51动漫

51动漫 Official Website

Membongkar Peran Tikus Liar sebagai Pembawa Penyakit Zoonosis di Surabaya

Ilustrasi tikus (foto: Okezone)

Penelitian kolaborasi yang dilakukan oleh tim dosen dari Fakultas Kedokteran Hewan 51动漫 (UNAIR) yang dipimpin oleh Prof. Dr. Endang Suprihati, drh., M.S.  telah memberikan terobosan penting dalam memahami penyebaran penyakit zoonosis. Penelitian ini fokus pada deteksi Cryptosporidium spp. pada tikus liar di Surabaya. Dengan menggunakan pendekatan molekuler melalui gen COWP dan metode pewarnaan Ziehl-Neelsen, para peneliti berhasil mengidentifikasi prevalensi tinggi protozoa ini di berbagai kawasan perkotaan.

Hasil penelitian menunjukkan bahwa sebanyak 69% dari 100 sampel tikus liar positif terinfeksi Cryptosporidium spp., dengan prevalensi tertinggi di Surabaya Selatan (100%) dan Surabaya Timur (81,39%).
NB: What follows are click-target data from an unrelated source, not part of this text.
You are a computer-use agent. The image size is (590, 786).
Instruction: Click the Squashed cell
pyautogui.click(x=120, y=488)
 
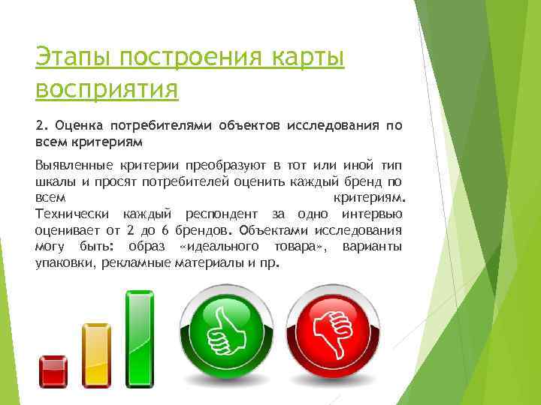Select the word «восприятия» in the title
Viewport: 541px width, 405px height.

Temuan ini mengungkap bahwa tikus jenis Rattus norvegicus memiliki tingkat infeksi yang sangat tinggi, yakni hingga 95,65%. Penelitian ini sekaligus menyoroti peran tikus sebagai reservoir utama penyebaran penyakit, terutama di lingkungan padat penduduk dan pasar.

Penelitian ini memiliki manfaat besar bagi masyarakat, khususnya dalam pengendalian penyakit zoonosis. Hasil temuan dapat digunakan sebagai dasar untuk meningkatkan kebijakan kesehatan masyarakat melalui edukasi pentingnya kebersihan lingkungan, kontrol populasi tikus, dan peningkatan sanitasi. Selain itu, metode molekuler yang digunakan dapat dikembangkan lebih lanjut menjadi alat diagnostik yang efisien, baik untuk manusia maupun hewan. 
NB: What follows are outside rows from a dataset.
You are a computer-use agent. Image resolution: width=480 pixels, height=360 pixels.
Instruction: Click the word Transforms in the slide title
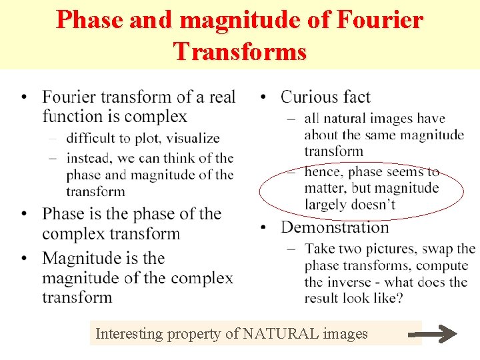pos(240,51)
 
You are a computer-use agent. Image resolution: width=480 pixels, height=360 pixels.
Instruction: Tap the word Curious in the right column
pos(310,97)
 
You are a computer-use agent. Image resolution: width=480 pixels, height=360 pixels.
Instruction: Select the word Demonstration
pos(335,227)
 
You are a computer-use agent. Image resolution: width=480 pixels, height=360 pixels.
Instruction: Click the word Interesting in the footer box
pos(130,333)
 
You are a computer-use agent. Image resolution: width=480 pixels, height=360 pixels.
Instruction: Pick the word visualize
pos(193,139)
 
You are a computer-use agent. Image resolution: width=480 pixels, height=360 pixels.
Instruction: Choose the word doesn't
pos(377,205)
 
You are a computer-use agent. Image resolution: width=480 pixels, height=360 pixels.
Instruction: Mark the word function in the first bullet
pos(73,117)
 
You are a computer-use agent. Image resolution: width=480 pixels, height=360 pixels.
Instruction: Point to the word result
pos(323,298)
Dengan langkah pencegahan yang tepat, risiko kontaminasi air dan penyebaran penyakit dapat diminimalkan, memberikan dampak positif bagi kesehatan masyarakat dan ekonomi. Dengan menurunkan prevalensi penyakit yang disebabkan oleh Cryptosporidium spp., penelitian ini secara tidak langsung dapat mengurangi beban biaya kesehatan yang ditanggung masyarakat dan pemerintah. Selain itu, sektor pariwisata di Surabaya dapat diuntungkan dari peningkatan kualitas sanitasi lingkungan, yang menjadi daya tarik tambahan bagi wisatawan.
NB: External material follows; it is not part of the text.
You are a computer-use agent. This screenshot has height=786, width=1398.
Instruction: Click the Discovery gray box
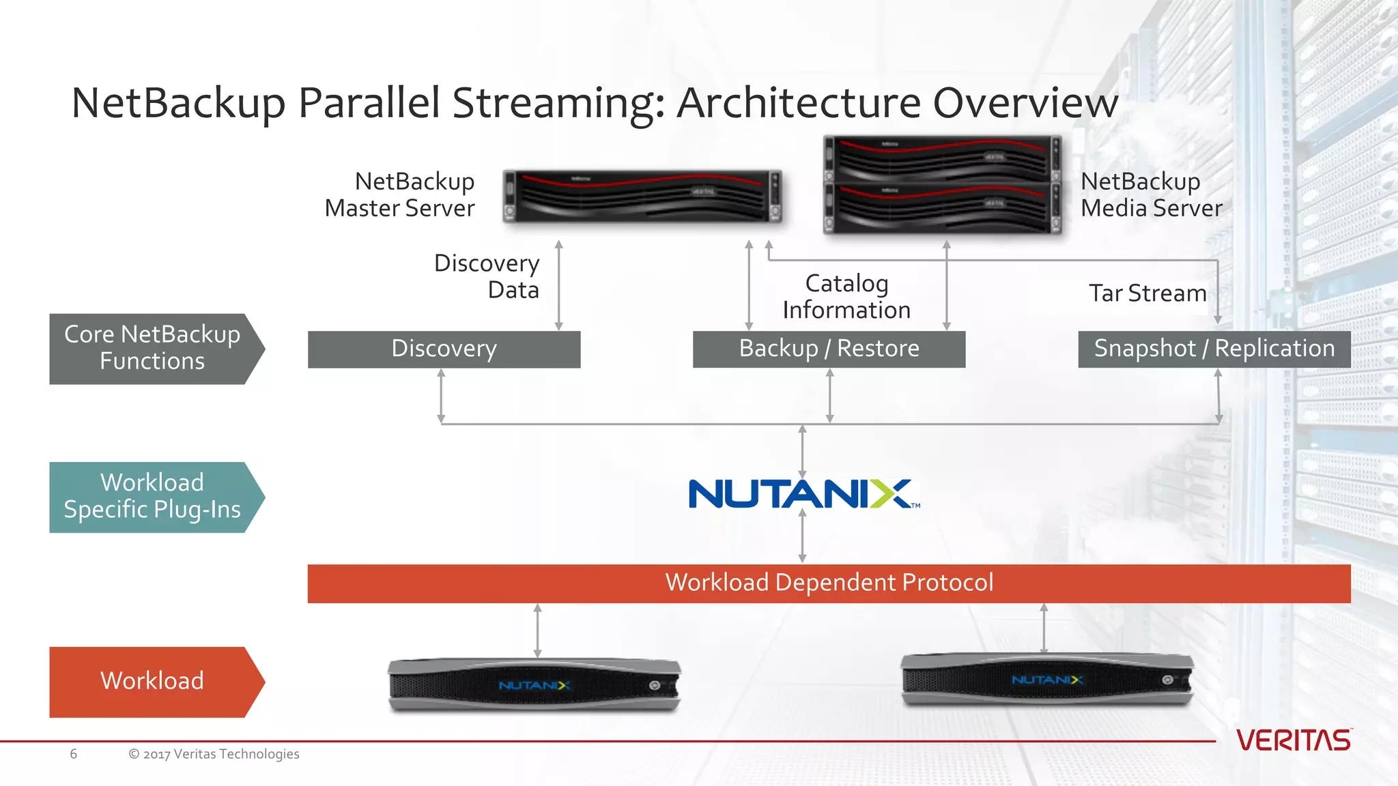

Para peneliti juga memberikan saran agar penelitian ini dilanjutkan untuk mengeksplorasi faktor lingkungan lain yang memengaruhi penyebaran Cryptosporidium spp.. Misalnya, pengaruh musim, pola migrasi tikus, dan mekanisme penyebaran melalui air. Kolaborasi lintas sektor juga diperlukan untuk menerjemahkan hasil penelitian ini ke dalam kebijakan dan teknologi baru, seperti pengelolaan limbah yang lebih baik atau pengembangan vaksin. Dengan pendekatan yang holistik, ancaman penyakit zoonosis dapat diminimalkan, menciptakan lingkungan yang lebih sehat dan aman bagi semua.